After careful consideration, the Commission has concluded that it is unjust and against fair competition for employers to engage in noncompetes with their employees. This violates Section 5 of the FTC Act. The Commission's research reveals that noncompetes have a detrimental impact on the labor market, hindering the efficient pairing of workers and employers.
Furthermore, noncompetes also negatively affect product and service markets, impeding the formation of new businesses and stifling innovation. Additionally, there is evidence suggesting that noncompetes contribute to market concentration and result in higher prices for consumers.
Employers now have a variety of choices at their disposal, thanks to the Commission's findings. These alternatives provide a means for firms to protect their investments without the need for enforcing noncompete agreements.
Trade secret laws and non-disclosure agreements (NDAs) are powerful tools that employers can utilize to safeguard their valuable proprietary information and other sensitive data. It is interesting to note that a significant majority, approximately 95%, of employees who are bound by noncompete agreements also have NDAs in place. Moreover, the Commission has discovered an alternative approach for employers who aim to retain their workforce without resorting to noncompetes. Instead of restricting employees, they can choose to compete fairly by enhancing wages and improving working conditions, thereby attracting and retaining talented individuals based on the merits of their labor services.
The final rule permits the continuation of current noncompete agreements for senior executives, while prohibiting employers from initiating or enforcing new noncompetes with senior executives. Senior executives are described as employees who earn over $151,164 per year and hold policy-making positions. Additionally, the Commission has removed a requirement from the proposed rule that would have mandated employers to formally revoke existing noncompetes, aiming to simplify compliance procedures.
The final rule mandates that employers must notify employees under a noncompete agreement that the agreement will no longer be enforced, instead of actually enforcing it. To assist employers in meeting this obligation, the Commission has included template language in the final rule for communication with employees
Anticipated by employment lawyers, employers and business groups are likely to resist the new rule, leading to potential delays in its enforcement as it faces legal challenges in court. In fact, if those who are suing the FTC emerge victorious, there is a possibility that the rule may never come into effect at all.

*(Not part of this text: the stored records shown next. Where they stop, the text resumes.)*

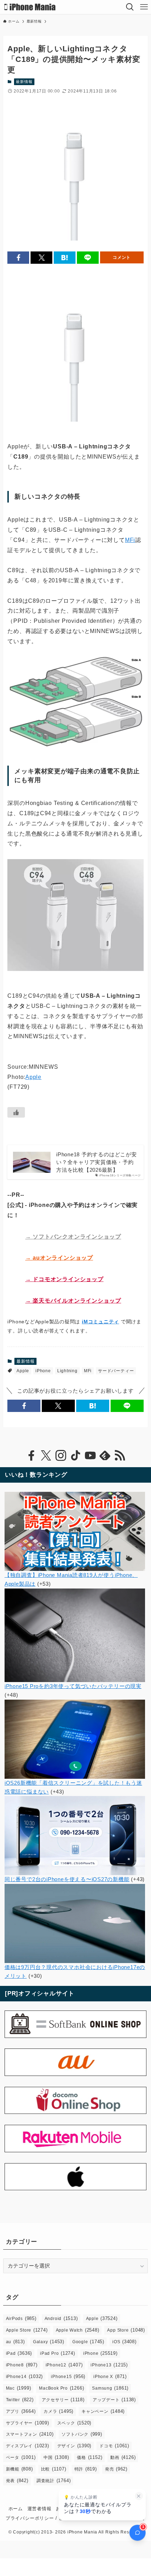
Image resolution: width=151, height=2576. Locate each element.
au (15, 2341)
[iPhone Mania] (30, 7)
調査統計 (54, 2480)
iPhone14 (24, 2376)
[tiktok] (75, 1455)
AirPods (21, 2318)
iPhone (43, 1370)
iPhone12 (64, 2364)
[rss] (119, 1455)
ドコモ (114, 2445)
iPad (19, 2353)
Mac (18, 2388)
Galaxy (48, 2341)
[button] (18, 257)
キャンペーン (103, 2411)
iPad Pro (57, 2353)
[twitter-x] (46, 1455)
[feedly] (105, 1455)
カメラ (58, 2411)
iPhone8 (22, 2364)
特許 (85, 2469)
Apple (33, 1077)
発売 (116, 2469)
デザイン (74, 2445)
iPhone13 (109, 2364)
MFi (130, 540)
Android (61, 2318)
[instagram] (60, 1455)
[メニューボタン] (144, 7)
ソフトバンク (81, 2434)
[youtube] (90, 1455)
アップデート (114, 2399)
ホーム (15, 2508)
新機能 (19, 2469)
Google (88, 2341)
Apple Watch (77, 2330)
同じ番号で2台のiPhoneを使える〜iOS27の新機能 (67, 1879)
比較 (53, 2469)
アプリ (21, 2411)
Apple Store (27, 2330)
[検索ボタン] (130, 7)
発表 (17, 2480)
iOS (124, 2341)
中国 (56, 2457)
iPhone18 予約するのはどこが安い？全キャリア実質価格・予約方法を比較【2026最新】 (96, 1161)
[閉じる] (139, 2496)
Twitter (20, 2399)
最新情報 (24, 81)
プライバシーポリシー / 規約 (37, 2518)
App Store (126, 2330)
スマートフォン (30, 2434)
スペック (74, 2422)
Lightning (67, 1370)
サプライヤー (27, 2422)
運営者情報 (39, 2508)
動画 (123, 2457)
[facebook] (31, 1455)
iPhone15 (68, 2376)
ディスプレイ (27, 2445)
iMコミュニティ (100, 1321)
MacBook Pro (61, 2388)
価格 (89, 2457)
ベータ (21, 2457)
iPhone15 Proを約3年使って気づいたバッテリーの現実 (73, 1686)
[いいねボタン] (16, 1112)
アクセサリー (63, 2399)
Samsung (110, 2388)
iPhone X (110, 2376)
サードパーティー (116, 1370)
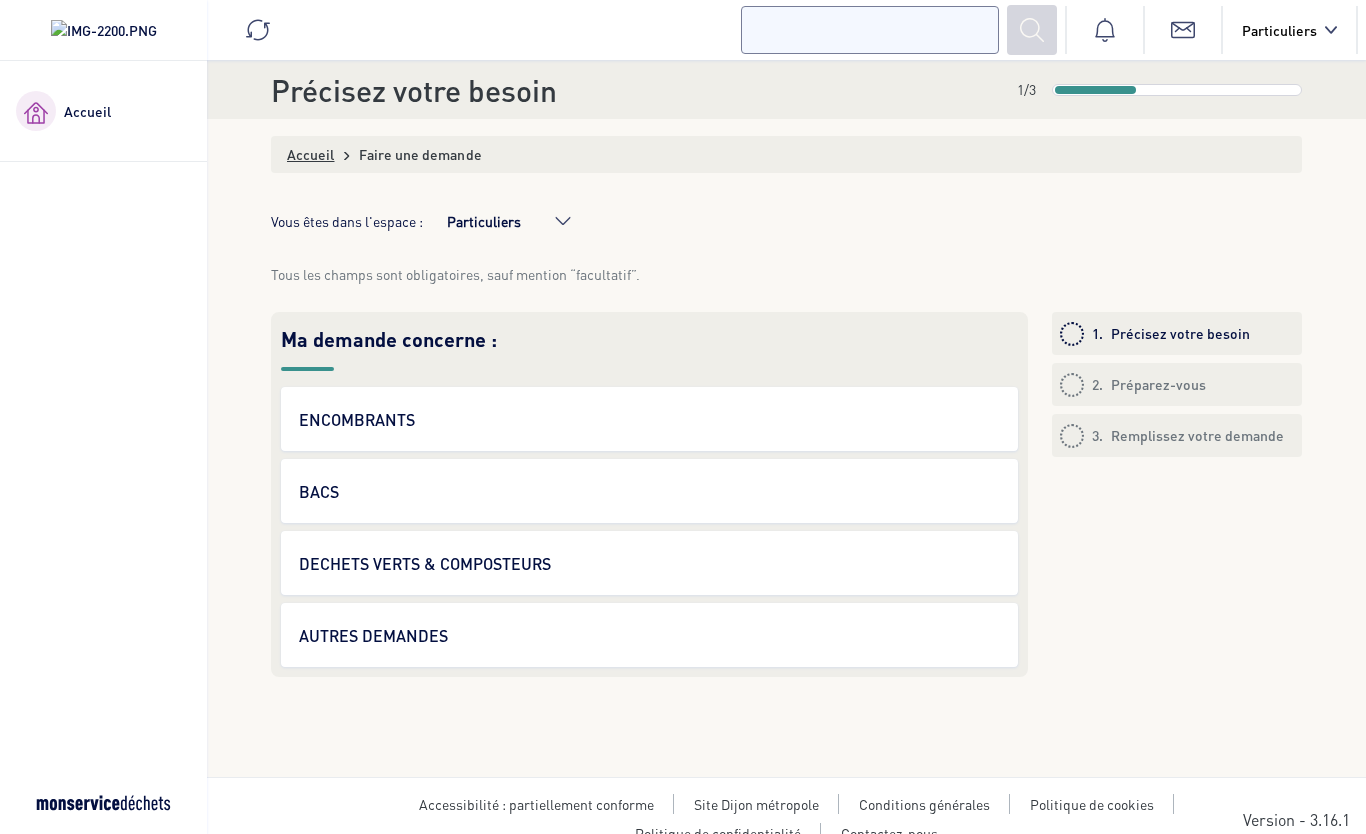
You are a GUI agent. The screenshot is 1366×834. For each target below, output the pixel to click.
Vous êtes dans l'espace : (347, 221)
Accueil (311, 154)
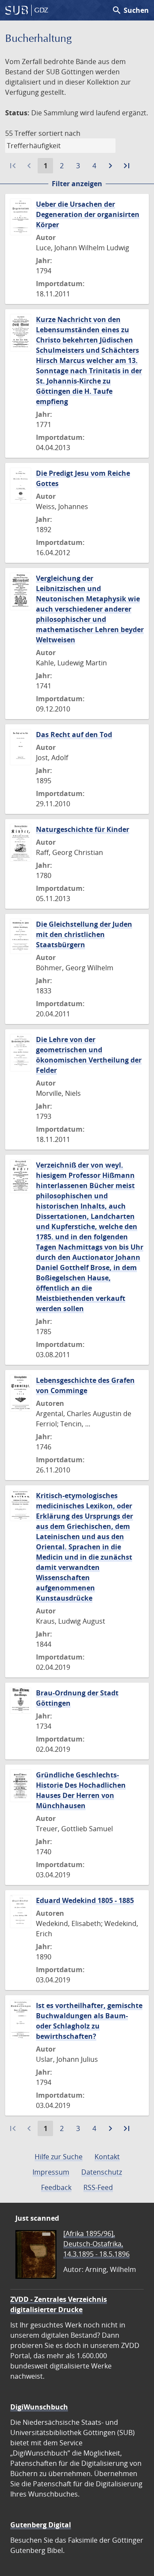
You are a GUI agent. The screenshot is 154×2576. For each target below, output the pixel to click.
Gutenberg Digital (40, 2524)
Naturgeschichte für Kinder (82, 829)
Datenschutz (101, 2172)
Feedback (56, 2187)
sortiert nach (59, 133)
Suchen (130, 10)
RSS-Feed (98, 2187)
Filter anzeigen (77, 183)
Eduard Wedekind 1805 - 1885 (85, 1900)
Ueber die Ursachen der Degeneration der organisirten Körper (87, 214)
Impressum (51, 2172)
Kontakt (107, 2156)
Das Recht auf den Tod (74, 734)
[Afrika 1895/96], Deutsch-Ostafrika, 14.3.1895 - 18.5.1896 (96, 2244)
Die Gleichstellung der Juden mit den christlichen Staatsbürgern (84, 934)
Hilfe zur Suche (59, 2156)
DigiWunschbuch (39, 2407)
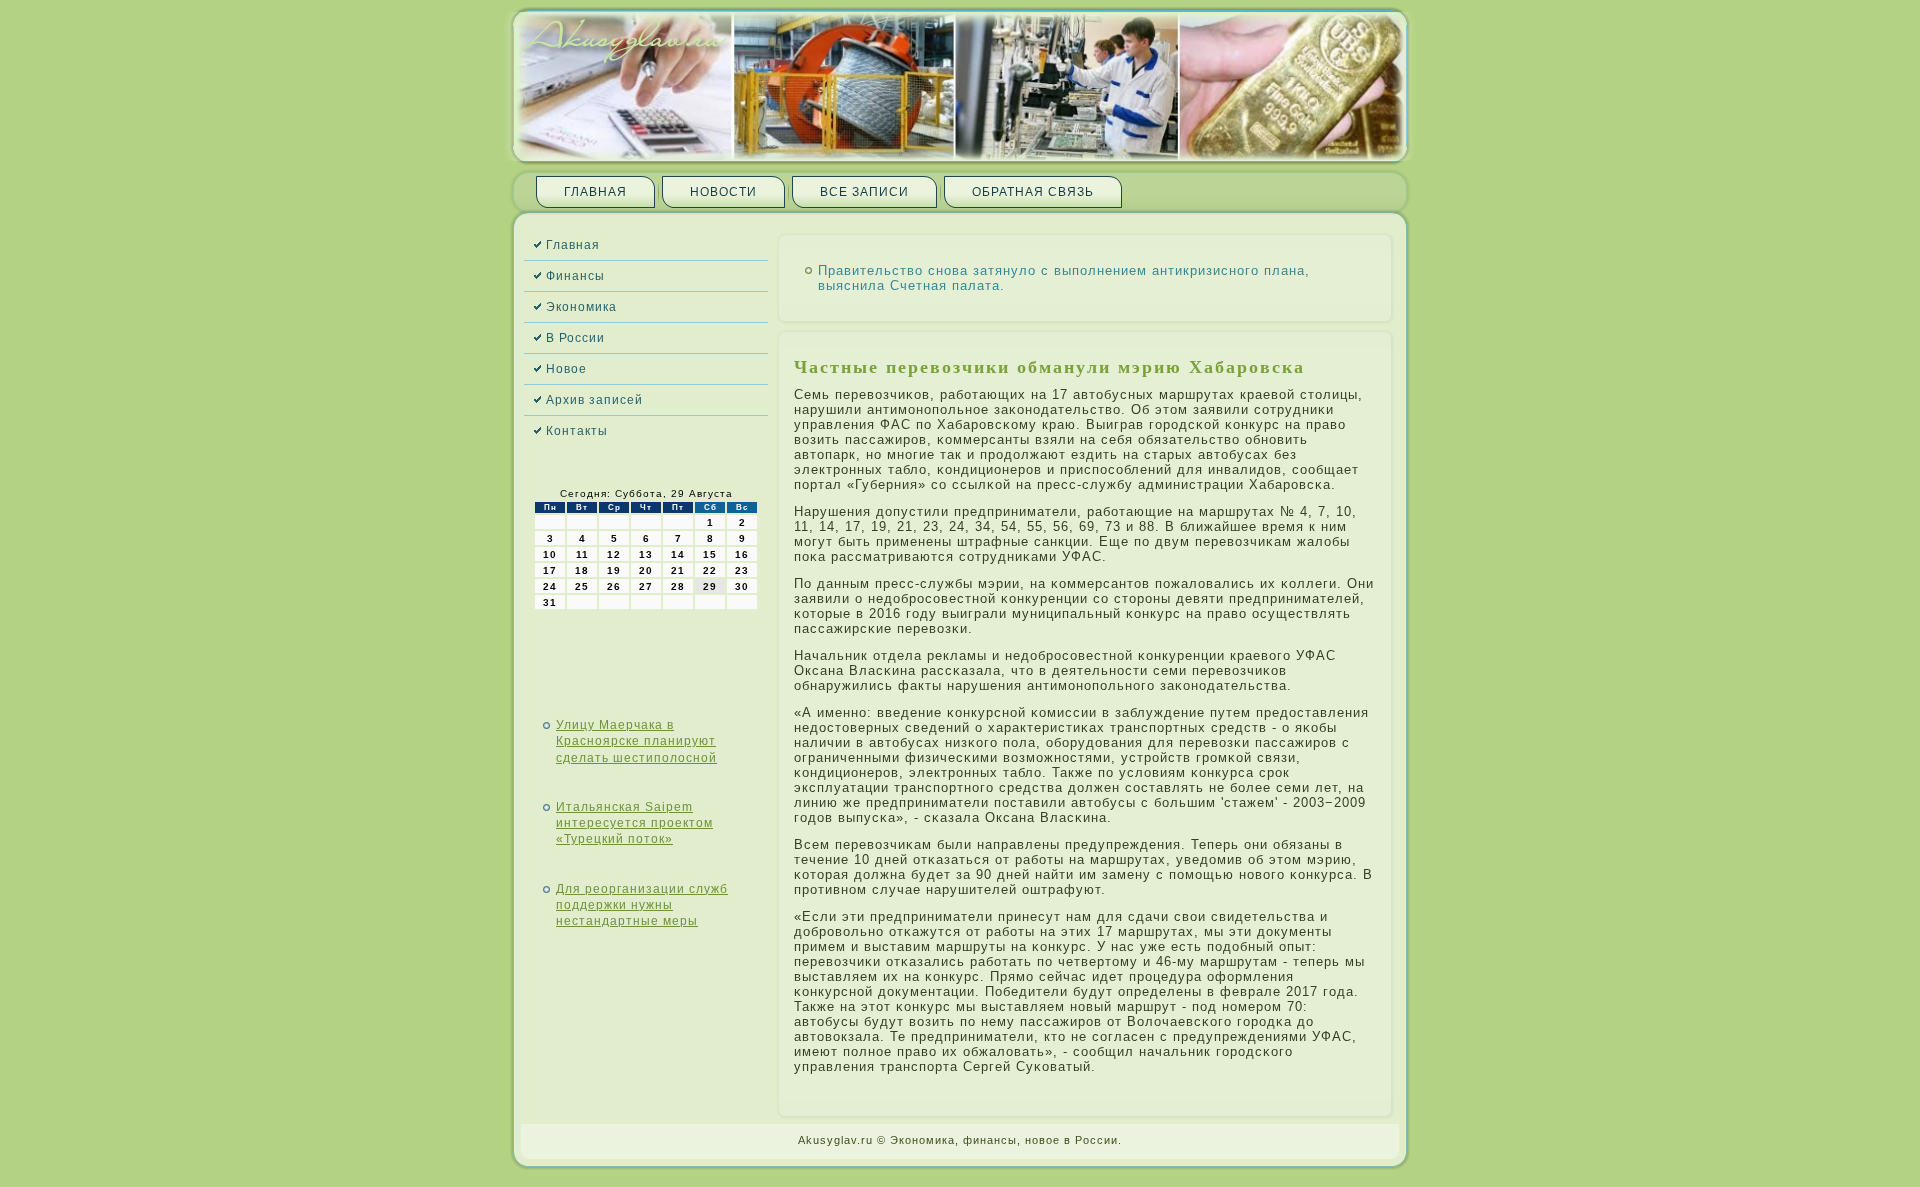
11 (582, 554)
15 (710, 554)
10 (550, 554)
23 (742, 570)
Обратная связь (1033, 192)
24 (550, 586)
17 (550, 570)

(CNN) Daryl Joseffer, chief counsel of the U.S. Chamber’s Litigation Center, characterized the FTC rule banning noncompetes as an “administrative power grab.” “They’re trying to regulate a century-old business practice across the entire economy,” Joseffer said.
If the rule is allowed to stand, it opens “a pandora’s box, where they can micromanage any aspect of the economy,” the Chamber’s chief policy officer, Neil Bradley, asserted.